**Goal of the exercise**
Can you retype, word for word, the part of the read_csv documentation below that opens with the words containing "Blazingly fast DataFrame" and closes with "and data types."?

**Selection**

+ + + + +

Blazingly fast DataFrame library for legacy CPUs without AVX2 support
—
Extensive support for reading and writing data in various formats including CSV, Parquet, JSON, Arrow IPC, databases, Excel, and cloud storage with streaming capabilities for efficient processing of large datasets.
Read and write CSV files with extensive customization options for delimiters, encoding, and data types.
def read_csv(
source: str | Path | list[str] | list[Path] | BinaryIO,
*,
has_header: bool = True,
columns: list[int] | list[str] | None = None,
new_columns: list[str] | None = None,
dtypes: dict[str, type] | Sequence[type] | None = None,
separator: str = ",",
comment_prefix: str | None = None,
quote_char: str | None = '"',
skip_rows: int = 0,
skip_rows_after_header: int = 0,
row_index_name: str | None = None,
row_index_offset: int = 0,
sample_size: int = 1024,
eol_char: str = "\n",
raise_if_empty: bool = True,
truncate_ragged_lines: bool = False,
rechunk: bool = False,
schema_overrides: dict[str, type] | None = None,
null_values: str | list[str] | dict[str, str] | None = None,
missing_utf8_is_empty_string: bool = False,
max_rows: int | None = None,
encoding: str = "utf8",
try_parse_dates: bool = False,
n_threads: int | None = None,
infer_schema_length: int | None = 100,
batch_size: int = 8192,
n_rows: int | None = None,
low_memory: bool = False,
rechunk_end: bool = True,
skip_blank_lines: bool = True,
ignore_errors: bool = False
) -> DataFrame:
"""
Read CSV file(s) into DataFrame.
Parameters:
- source: File path(s) or file-like object
- has_header: Whether first row contains headers
- columns: Columns to select by index or name
- dtypes: Data types for columns
- separator: Field separator character
- quote_char: Quote character for fields
- null_values: Values to interpret as null
- encoding: Text encoding
- n_threads: Number of threads for parallel processing
Returns:
- DataFrame: Parsed CSV data
"""

+ + + + +

**Supplied data**
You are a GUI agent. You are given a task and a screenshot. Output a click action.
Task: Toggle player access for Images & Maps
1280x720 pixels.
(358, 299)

+ + + + +

**Task solution**
Blazingly fast DataFrame library for legacy CPUs without AVX2 support
—
Extensive support for reading and writing data in various formats including CSV, Parquet, JSON, Arrow IPC, databases, Excel, and cloud storage with streaming capabilities for efficient processing of large datasets.
Read and write CSV files with extensive customization options for delimiters, encoding, and data types.